To be fair to Leveson, the circumscribed nature of the inquiry meant that drawing any damning conclusions about the relationship of the press with the political class and the police was going to be difficult. The deals struck between press barons and politicians are never written down or even informally articulated. They are "understandings", after all. No one will ever find an IOU for Thatcher's decision not to block Murdoch's takeover of The Times. Similarly, Jeremy Hunt no doubt sincerely believes he was being impartial in respect of the BSkyB bid, just as he sincerely believes that what is good for News International is ultimately good for Britain. Seeking evidence of a formal conspiracy was pointless when it was clear from the evidence (all those chummy texts) that mutual self-interest had already been internalised. Likewise, the inquiry was never going to uncover evidence of a conspiracy between the Met and the press, because there isn't one. What there is instead is a long-standing ecosystem of mutual back-scratching and payments for information, which isn't going to disappear any time soon. There is a market for information because there is a market for newspapers.

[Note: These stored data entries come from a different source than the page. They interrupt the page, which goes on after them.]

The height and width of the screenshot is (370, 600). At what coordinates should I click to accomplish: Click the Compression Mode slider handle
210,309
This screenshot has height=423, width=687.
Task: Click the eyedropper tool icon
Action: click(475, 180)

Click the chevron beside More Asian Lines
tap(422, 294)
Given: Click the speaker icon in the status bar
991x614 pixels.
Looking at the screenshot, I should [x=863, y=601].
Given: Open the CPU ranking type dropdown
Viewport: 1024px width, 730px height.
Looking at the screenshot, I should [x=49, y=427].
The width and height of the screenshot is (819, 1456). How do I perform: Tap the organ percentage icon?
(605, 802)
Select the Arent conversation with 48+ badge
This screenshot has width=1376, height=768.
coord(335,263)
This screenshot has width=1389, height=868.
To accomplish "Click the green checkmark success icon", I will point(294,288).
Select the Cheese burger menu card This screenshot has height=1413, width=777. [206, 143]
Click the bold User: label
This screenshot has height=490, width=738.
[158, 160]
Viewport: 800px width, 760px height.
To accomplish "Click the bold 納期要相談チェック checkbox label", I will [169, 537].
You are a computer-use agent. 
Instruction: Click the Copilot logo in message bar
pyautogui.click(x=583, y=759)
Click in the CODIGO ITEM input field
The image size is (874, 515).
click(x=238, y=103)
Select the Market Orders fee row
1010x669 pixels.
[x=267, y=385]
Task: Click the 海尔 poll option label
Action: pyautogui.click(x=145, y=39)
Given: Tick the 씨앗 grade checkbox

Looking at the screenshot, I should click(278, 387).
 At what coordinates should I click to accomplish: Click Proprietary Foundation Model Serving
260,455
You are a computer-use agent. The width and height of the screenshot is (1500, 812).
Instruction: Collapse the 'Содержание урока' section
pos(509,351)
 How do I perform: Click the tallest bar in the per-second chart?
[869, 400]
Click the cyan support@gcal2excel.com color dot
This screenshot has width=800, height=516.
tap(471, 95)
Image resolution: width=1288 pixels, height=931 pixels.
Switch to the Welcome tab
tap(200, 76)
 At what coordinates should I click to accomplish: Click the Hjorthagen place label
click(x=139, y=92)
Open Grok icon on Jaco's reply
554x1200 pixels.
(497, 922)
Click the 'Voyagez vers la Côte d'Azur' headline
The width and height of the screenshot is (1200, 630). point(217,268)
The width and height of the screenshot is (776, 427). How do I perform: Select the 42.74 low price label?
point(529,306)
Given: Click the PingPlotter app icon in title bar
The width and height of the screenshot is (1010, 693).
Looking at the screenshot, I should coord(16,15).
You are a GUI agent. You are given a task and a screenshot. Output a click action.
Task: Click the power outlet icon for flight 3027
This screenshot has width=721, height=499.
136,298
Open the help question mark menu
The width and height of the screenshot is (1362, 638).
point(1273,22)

The pronouncements of the Tories, as mouthpieces for the press barons, have been hysterical and often nonsensical, notably Cameron's claim that "The issue of principle is that for the first time we would have crossed the rubicon of writing elements of press regulation into the law of the land". This comes immediately after the previous cobblers about a return to 1695, when press regulation was the law of the land. Crossing the Rubicon is meant to imply both defiance and irrevocability, though it is not clear who Cameron thinks would be defied (Murdoch, perhaps?), while 1695 showed that press regulation can easily be revoked. In reality, Leveson's proposal for the statutory basis of an independent press complaints body is little different to the arrangements that already exist for other media, notably television. It is not a radical prescription.
Another form of distraction has been the bleating about the impracticality of extending press regulation to the Internet. In other words, because some knobhead with 2 followers can tweet a libel, The Daily Mail should not be subject to ethical scrutiny by an independent body guaranteed by law. This ignores the obvious truth that what distinguishes the Internet from the printing press is less to do with technology and more to do with accessibility, i.e. low barriers to entry. But while this undermines the traditional cartel of print, it does not create a level playing field. An online version of a newspaper is an extension of that brand's power to reach a mass audience. The fact that they can't make any money out of it is irrelevant. In contrast, a blog or a tweet is just grafitti. What we need protection from is abuse of that corporate power to reach a mass audience, not the ranting of individuals.
The end result will be a fudge. The press know they must deliver a complaints and review body with sufficient independence and activism to satisfy public demand, regardless of whether it is underpinned by statute or not, while the politicians are not keen on challenging the press barons' liberty. What newspaper would give a fair hearing to a party that advocated limits on ownership or insisted on owners being UK-resident taxpayers? The best they can hope for is greater support for cross-media plurality - i.e. it will be a while before News International feels sufficiently emboldened to increase their slice of the cake again.